The fifth threat is the pusillanimity or more often the mendacity of politicians. A sixth one is constituted by the dependence of the media on government advertisements. The seventh threat is constituted by the dependence of media on commercial advertisements. And finally, there is the threat constituted by careerists and ideologically-driven writers.
Guha, 60, further raised his concern on the safety of writers and journalists, more so after the killing of activists like Gauri Lankesh, M M Kalburgi, Govind Pansare and Narendra Dabholkar.
Amid the talk on violence, Guha referred to his 2018 work ‘Gandhi: The Years That Changed the World’, which is the second of a two-volume biography on the Mahatma. Questioning the limits of speech and expression in the country in the present scenario, Guha sought to redefine Gandhi’s words: “Every man has a right to hold any opinion he chooses, and to give effect to it also, so long as, in doing so, he does not use physical violence against anybody.”
Bangalore-based Guha started his talk recollecting the memories of attending the second edition of Kochi-Muziris Biennale with his wife.
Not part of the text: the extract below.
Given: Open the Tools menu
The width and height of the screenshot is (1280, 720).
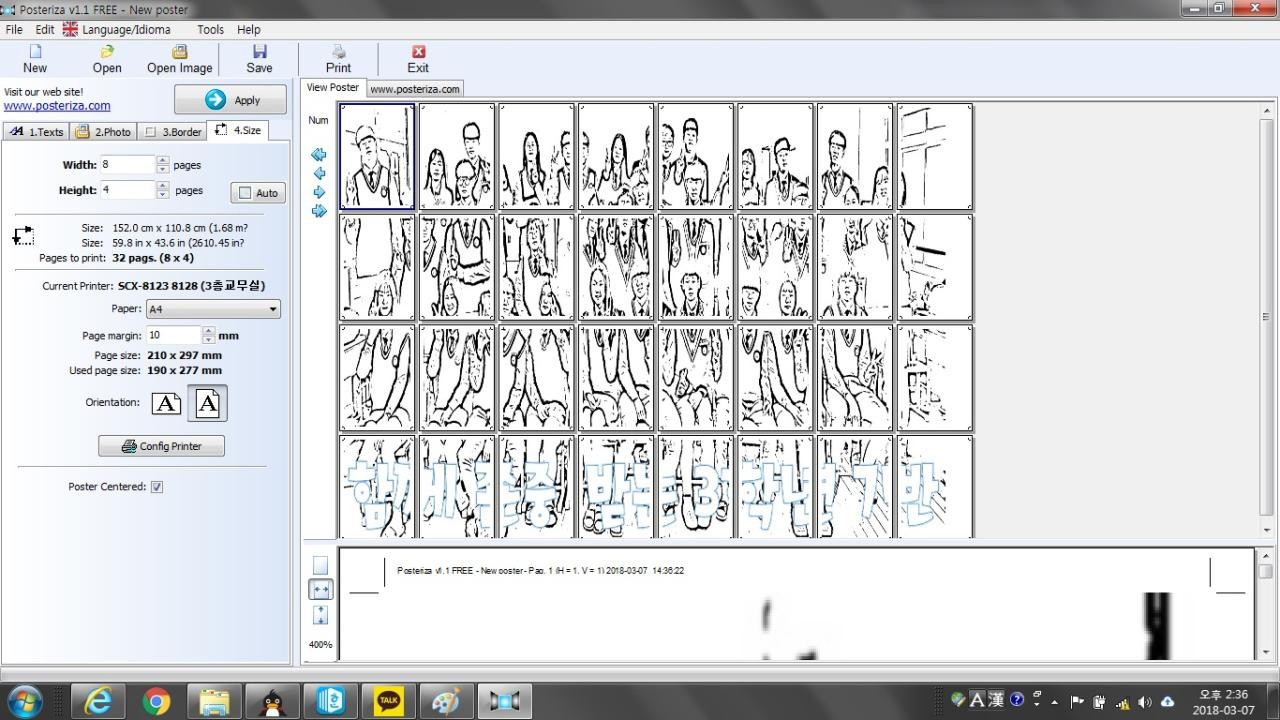Looking at the screenshot, I should click(210, 30).

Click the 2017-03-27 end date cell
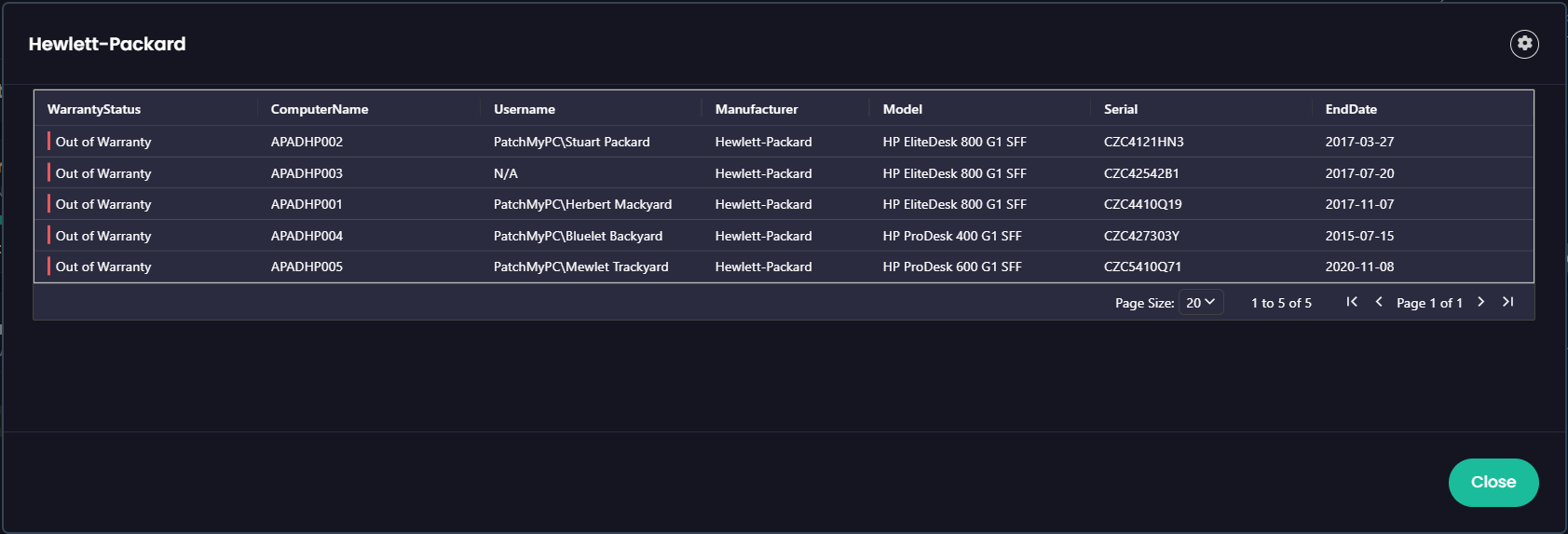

He felt “great” walking through its venues, taking in the atmosphere, the quality of works and the people who have come from different castes, genders and cultures. “The biennale gives me more a buzz than any art field — literary or music — I have attended in India,” he added.
Guha further spoke on a “complex interplay” of social forces, ideological biases and political choices” that “inhibit” freedom of expression. According to him, the first thinker to make a persuasive case for the moral and political importance of free speech was 17th-century Jewish-Dutch philosopher Baruch Spinoza. A question- answer session followed covering a range of topics.